Additional Patient Information
Joint pain during menopause isn’t “just part of ageing”—and it’s not something you have to endure. With early assessment and a proactive plan, you can remain active, strong, and mobile for years to come.
The MSK Doctors Menopause & Joint Health Clinic, powered by Regen PhD, offers cutting-edge diagnostics, patient-led care, and regenerative treatments in one holistic package. No GP referral is required, and consultations are available in London and Lincolnshire.
FAQs
Is joint pain a common symptom of menopause?
Yes. Up to 50% of women experience new or worsening joint pain during perimenopause and menopause, often due to hormonal changes that affect inflammation and cartilage health.
Which joints are most affected?
The knees, hips, hands, shoulders, and lower back are commonly affected—especially joints that bear weight or are used frequently in daily tasks.
Can regenerative medicine really help menopausal joint pain?
Yes.

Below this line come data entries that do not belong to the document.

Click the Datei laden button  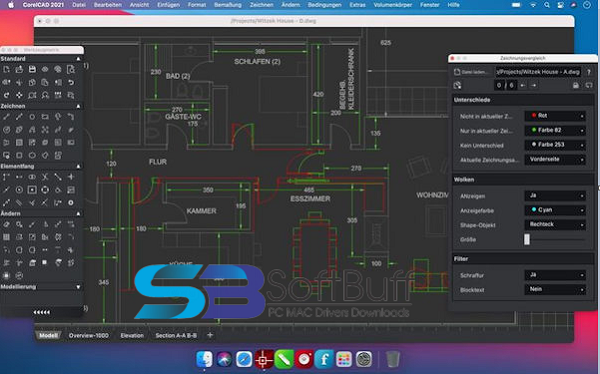[x=471, y=72]
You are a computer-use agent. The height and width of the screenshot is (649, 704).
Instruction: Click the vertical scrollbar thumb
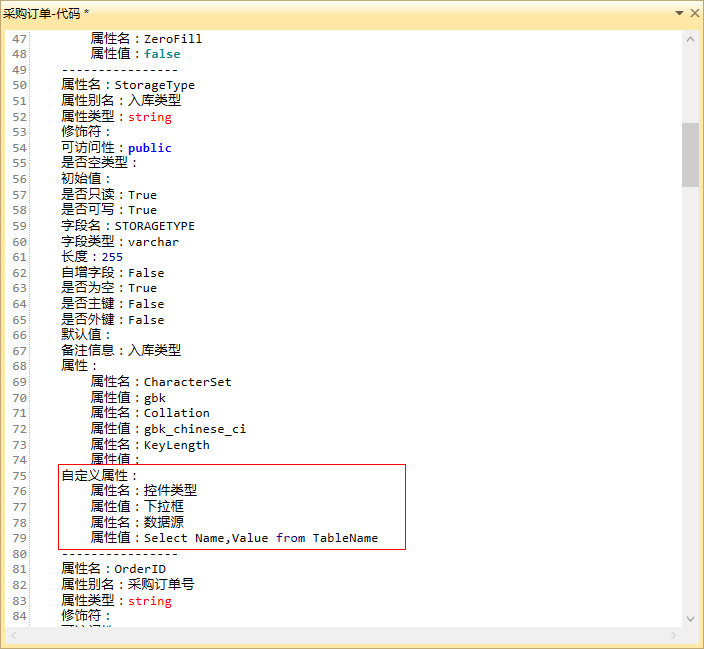[x=690, y=155]
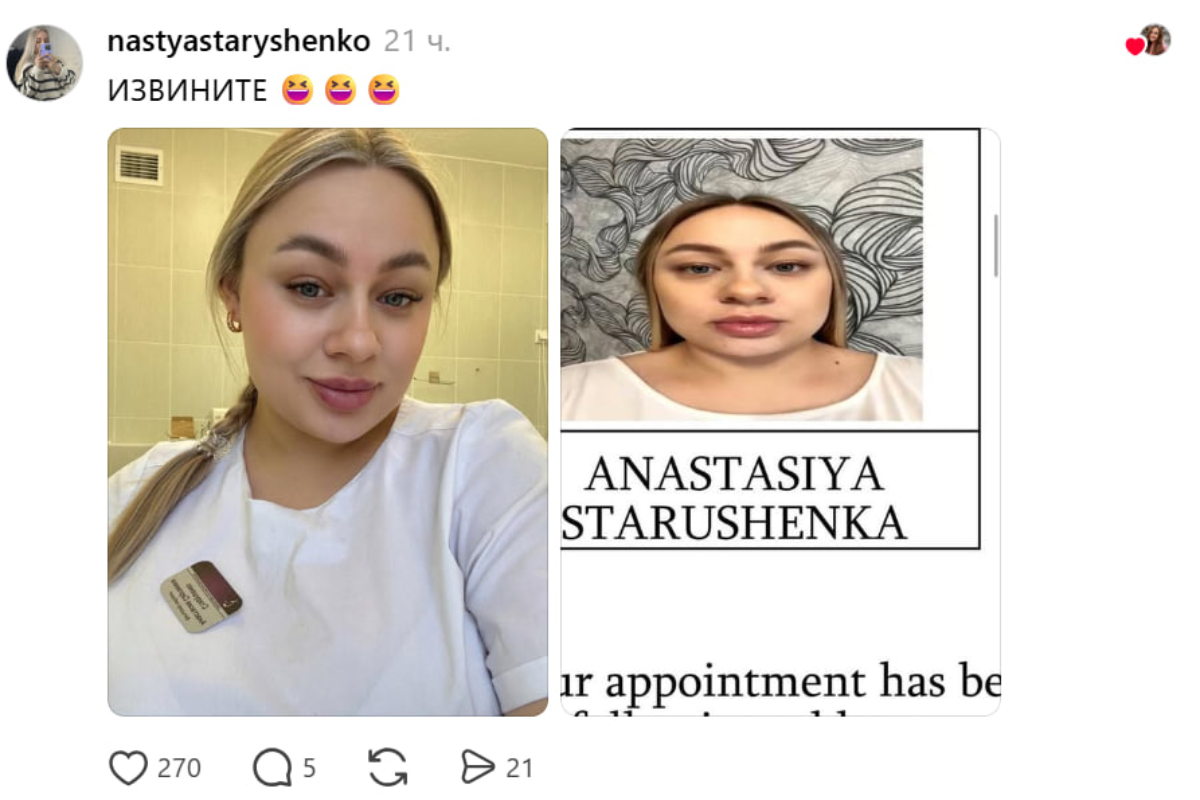Open the 5 replies count
The image size is (1200, 800).
[309, 768]
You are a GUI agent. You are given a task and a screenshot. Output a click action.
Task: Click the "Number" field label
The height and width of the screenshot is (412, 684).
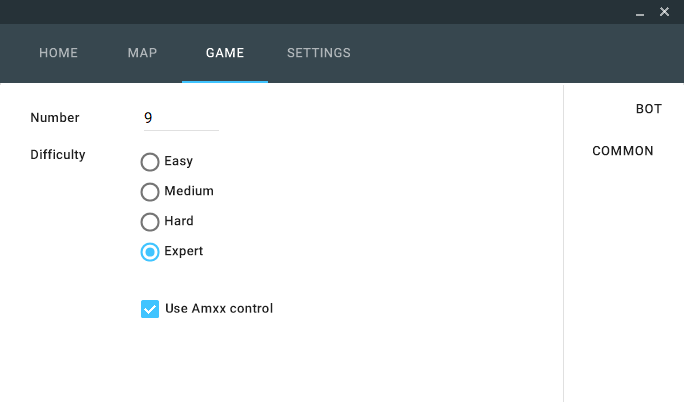[55, 118]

Regenerative treatments like PRP and hyaluronic acid injections can reduce inflammation, support cartilage, and improve joint function—often with fewer side effects than long-term medication.
How is this different from a traditional menopause clinic?
At MSK Doctors and Regen PhD, we focus specifically on the musculoskeletal effects of menopause, combining orthopaedic, hormonal, and regenerative expertise under one roof.
When should I seek help?
If you’re experiencing joint pain, stiffness, or swelling that’s affecting your quality of life—especially if you’re in your 40s or 50s—it’s time to get assessed. Early action can prevent long-term joint damage.